Oggi Thiago Alcantara costa 'solo' 18 milioni di euro. L'offerta vale fino al 31 luglio perché dal 1° agosto si tornerà alla quota inavvicinabile di 90 milioni con cui il Barca potrà dire di aver blindato il suo gioiello. Il problema è che il ragazzo, nato in Italia a San Pietro Vernotico, figlio di Mazinho, fratello di Rafael (classe '93 che ha scelto il passaporto brasiliano e di cui si dicono meraviglie) e cugino di Rodrigo, attaccante del Benfica, non sembra voler fermarsi al Camp Nou.

Al momento nessuno dei tentativi della dirigenza del Barcellona di convincerlo a sedersi al tavolo e stracciare quell'accordo ha avuto successo. Il suo entourage ha ricevuto parecchie telefonate dalle big di mezza Europa ed è pronto a dare il via all'operazione-distacco. Piace al Manchester United e anche al Real Madrid, malgrado le smentite di Florentino Perez che ha cercato di rassicurare Rosell sul fatto che le merengues non faranno lo sgarbo ai colleghi. Ci ha pensato anche il Milan. Un anno fa Galliani lo aveva chiesto al Barcellona ricevendo risposta negativa. Oggi è difficile competere con le offerte delle altre.

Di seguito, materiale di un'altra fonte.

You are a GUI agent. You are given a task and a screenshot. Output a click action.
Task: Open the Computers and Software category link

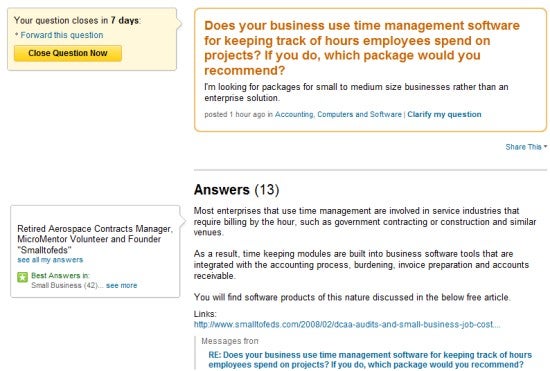359,114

A Barcellona si è già aperto il processo a Vilanova. Come può essersi 'dimenticato' dell'accordo sul 60 per cento di presenze per almeno mezz'ora? Thiago ne ha fatte 19 sulle 60 complessive del Barcellona. Altre 4 volte si è fermato tra 25 e 30 minuti. Anche considerando che 11 le ha saltate per infortunio, avrebbe dovuto farne 29. Insomma è rimasto troppo lontano da quella linea che considerava un paletto non trattabile Ha giocato in tutto 1.909' mettendo insieme 6 gettoni ma troppo spesso (13 volte) si è trattato di semplici comparsate. Ecco perché se ne andrà. Anche se adesso tutti hanno capito che è un genio e la Catalogna piange pensando al dispiacere di vederlo volare via.